● Goal
Copy the material from the line with "You are a computer-use" to the line with "Instruction: Open bottom-right", reproducing those lines exactly.

● Material shown
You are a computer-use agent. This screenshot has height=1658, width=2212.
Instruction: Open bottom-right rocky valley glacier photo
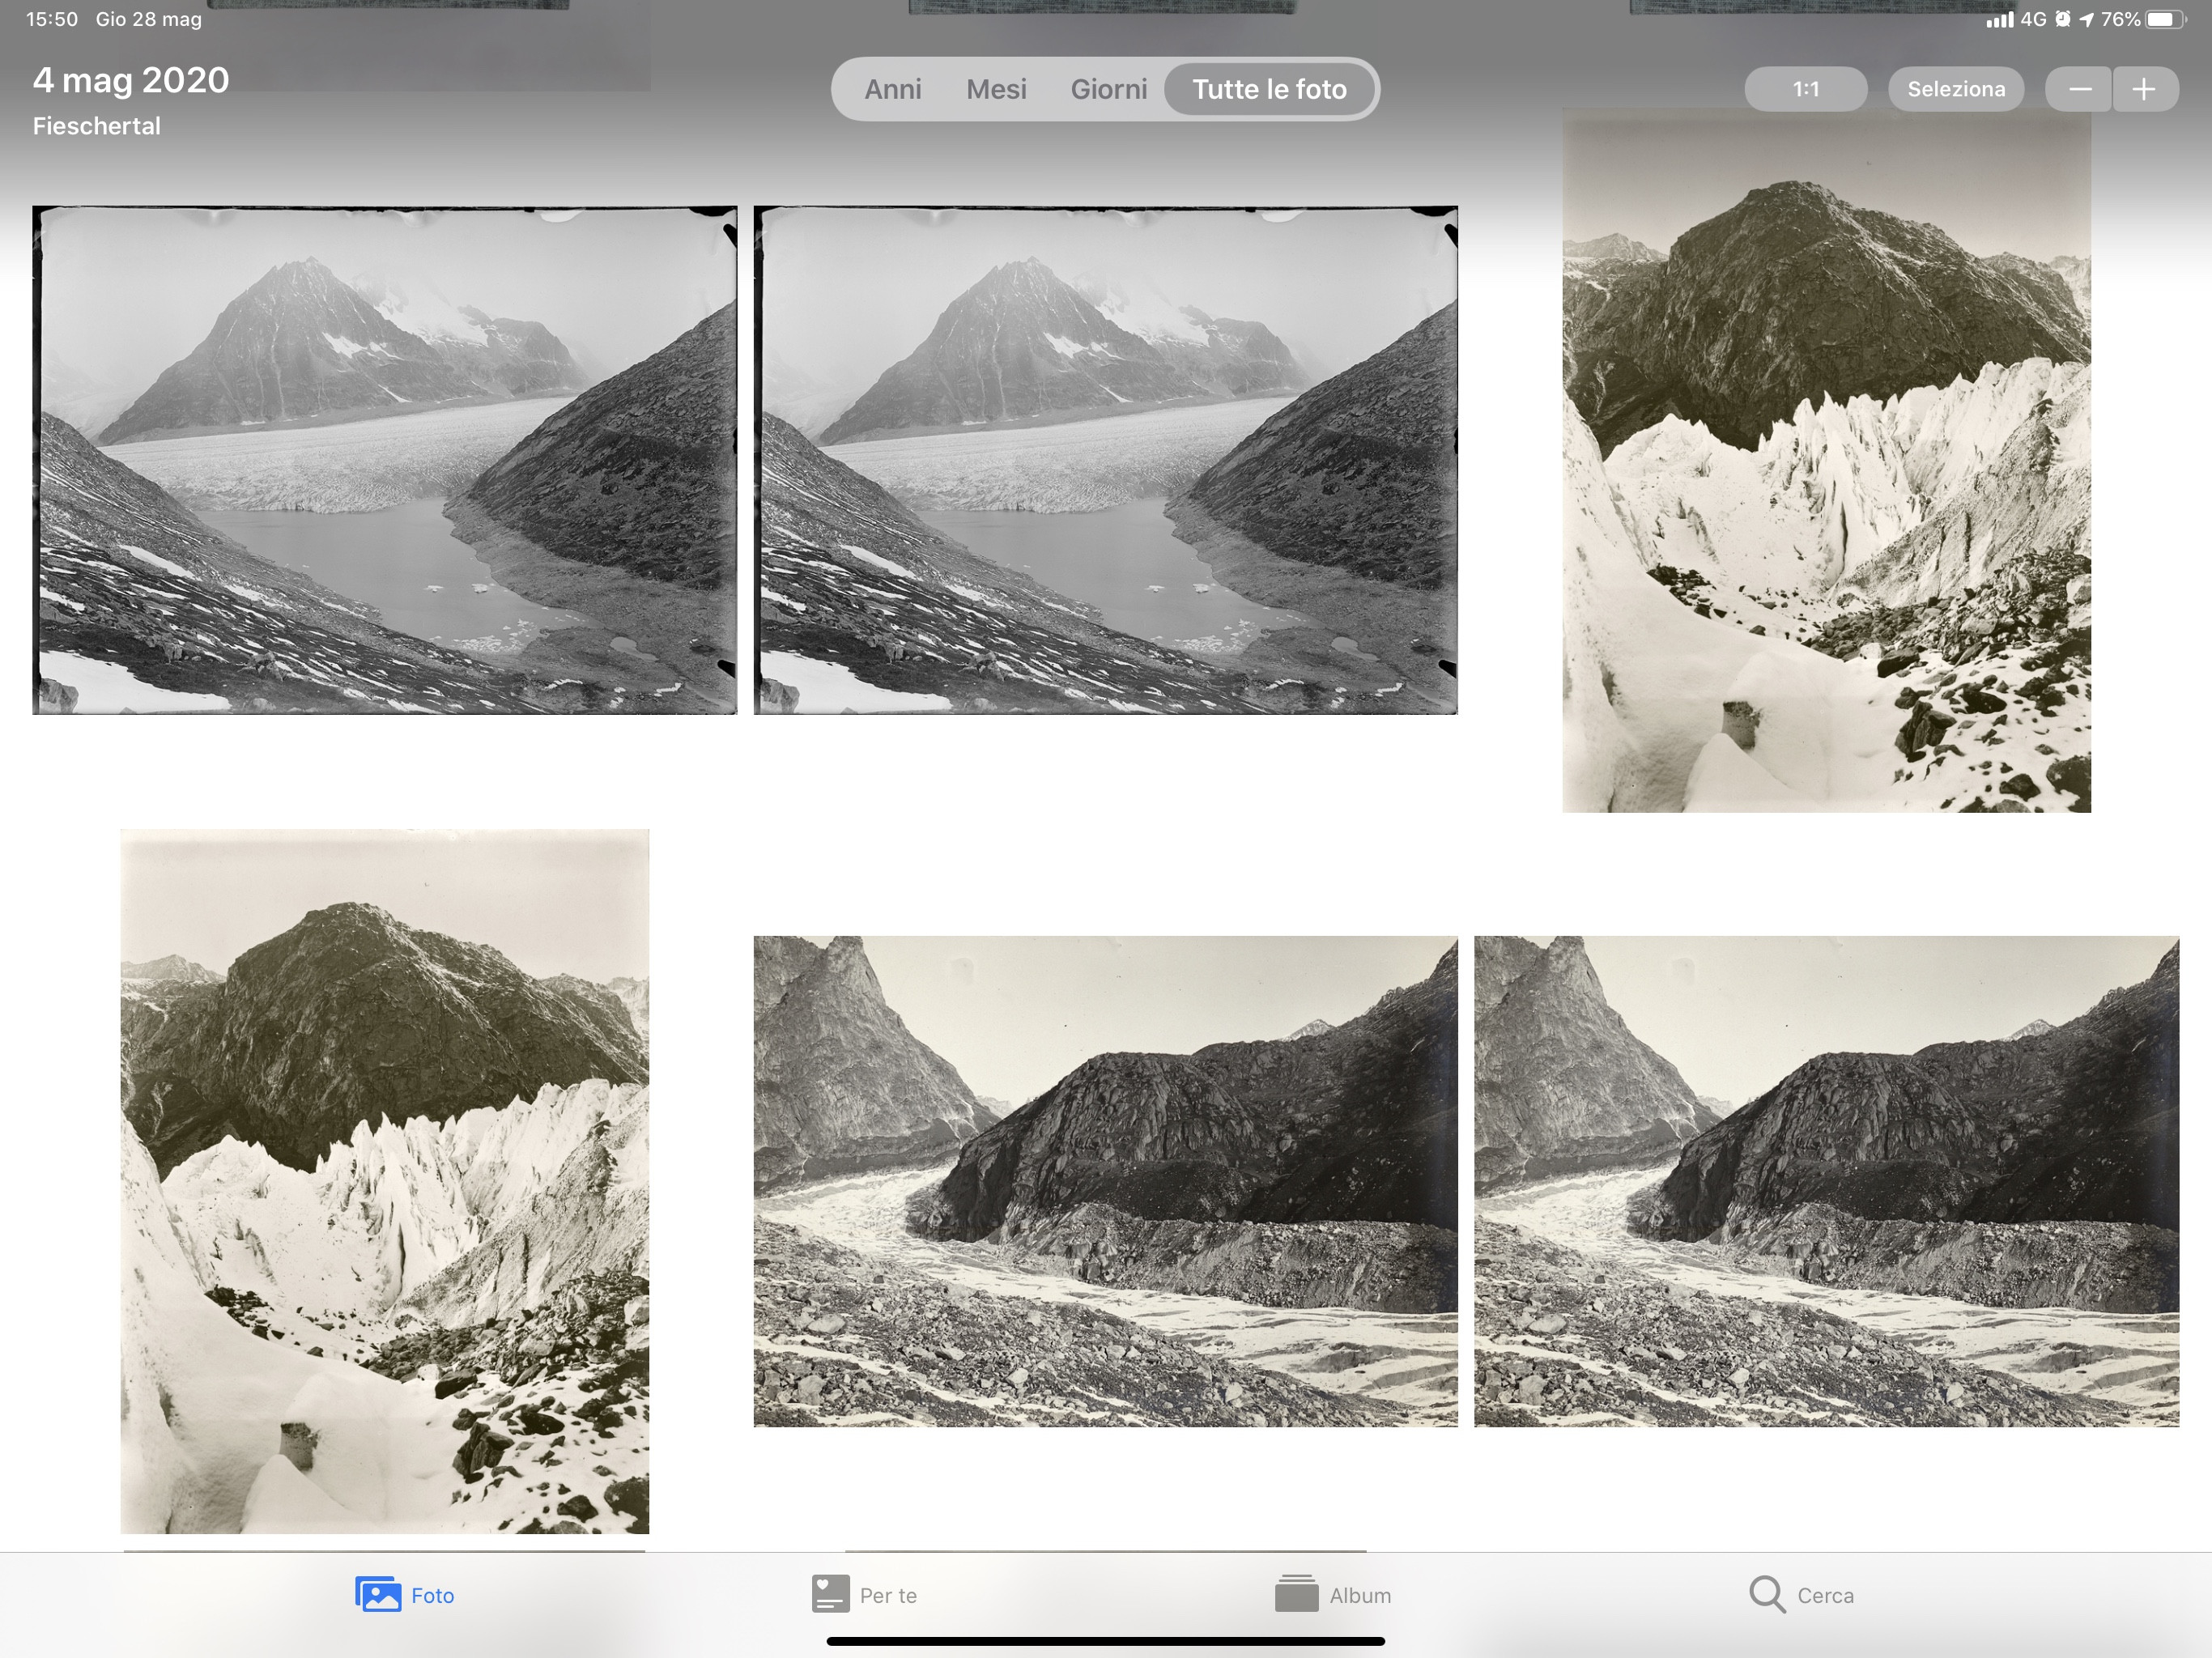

...

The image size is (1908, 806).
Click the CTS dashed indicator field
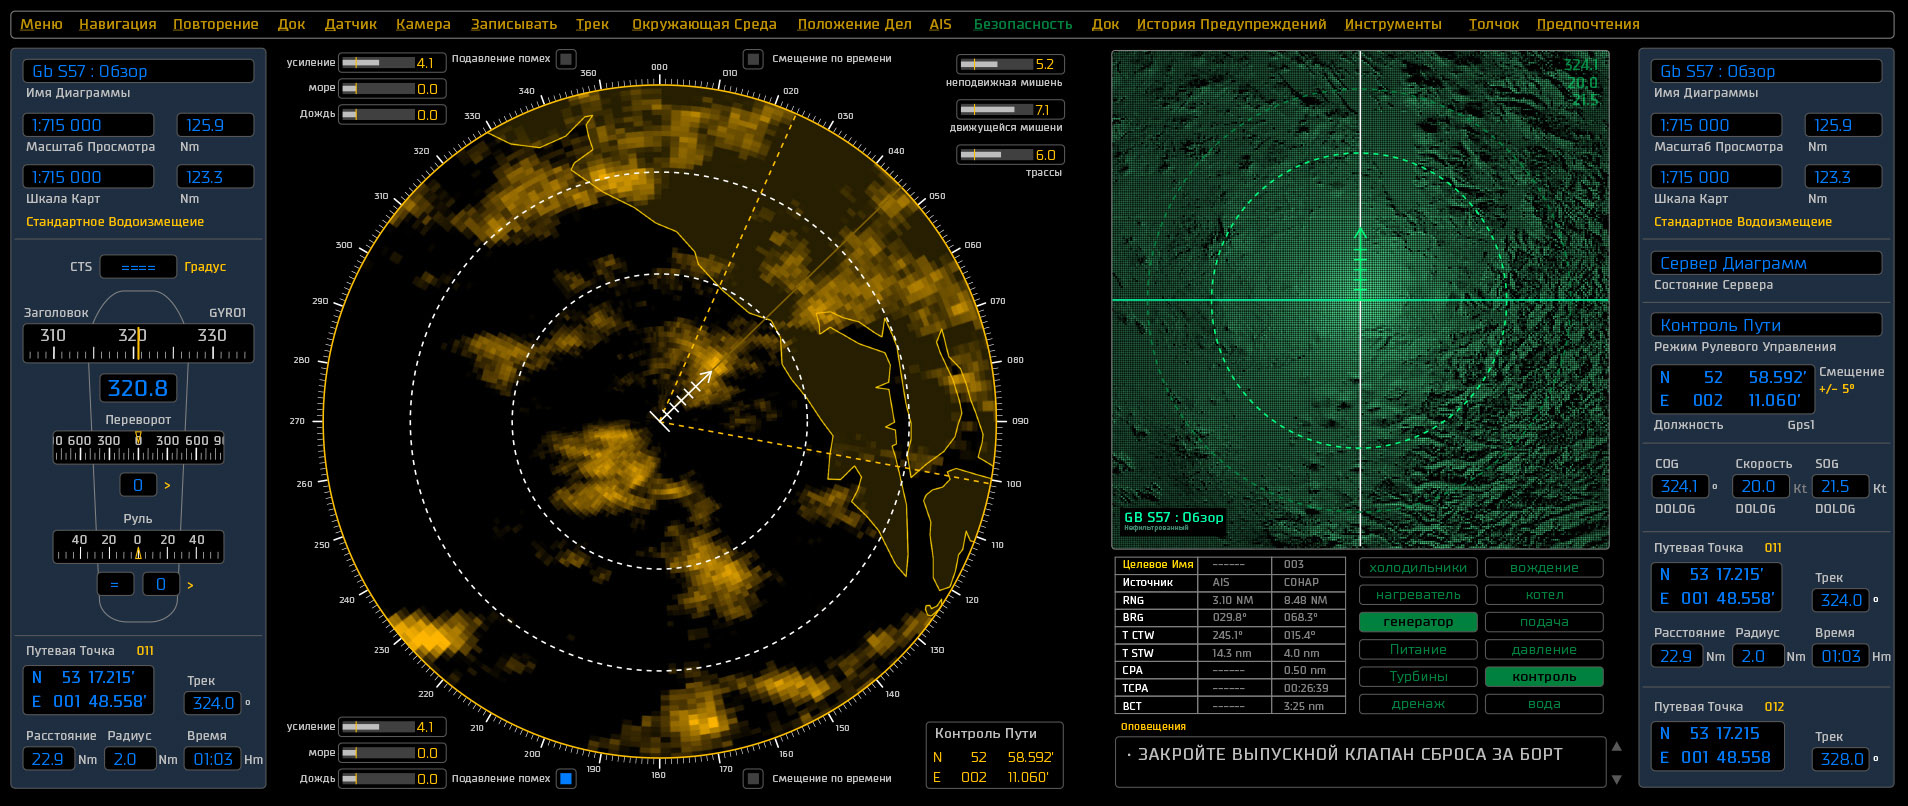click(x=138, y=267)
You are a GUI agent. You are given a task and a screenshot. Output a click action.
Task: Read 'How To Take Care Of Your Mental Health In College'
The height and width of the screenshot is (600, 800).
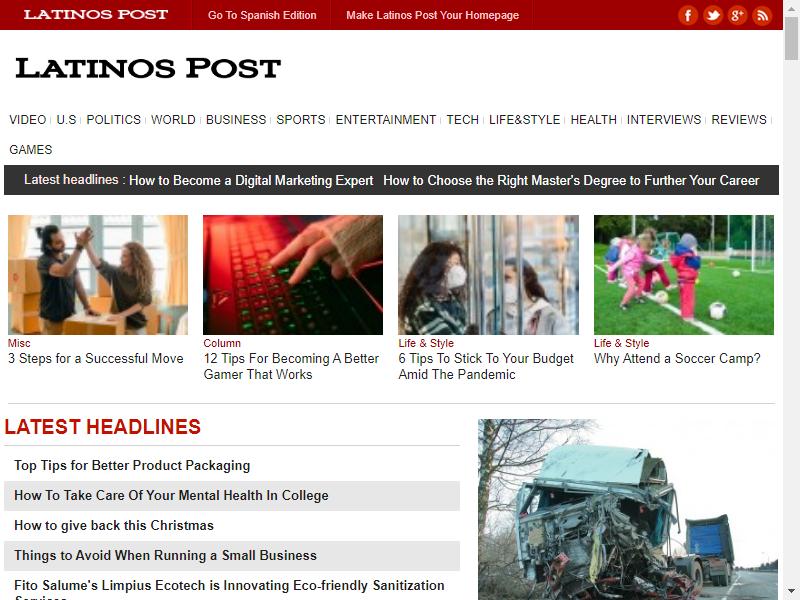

--

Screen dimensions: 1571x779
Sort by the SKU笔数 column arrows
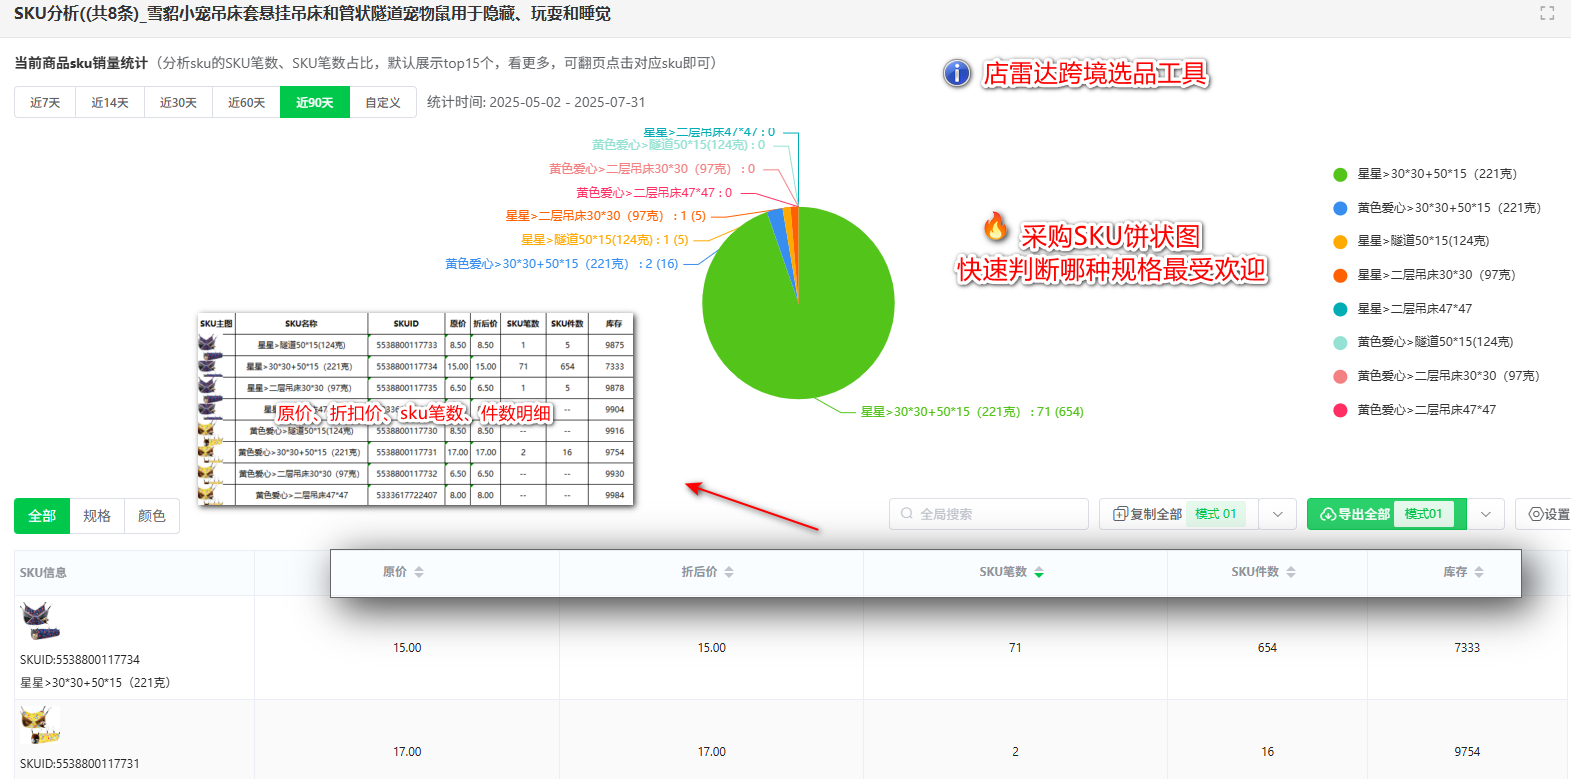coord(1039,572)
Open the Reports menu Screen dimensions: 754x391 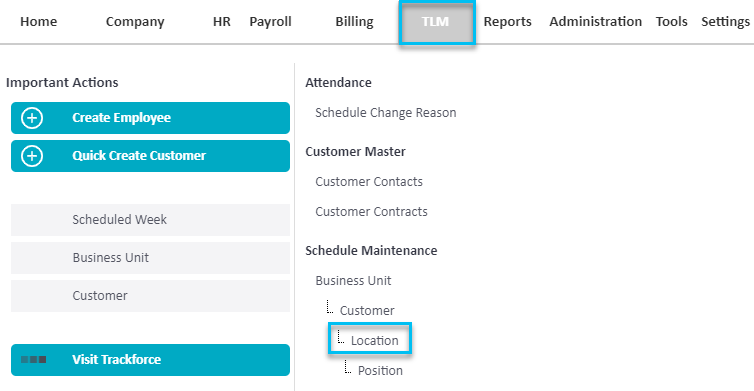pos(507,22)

● Right answer
You are a computer-use agent. This screenshot has height=1658, width=2212.
Instruction: Open bottom-right rocky valley glacier photo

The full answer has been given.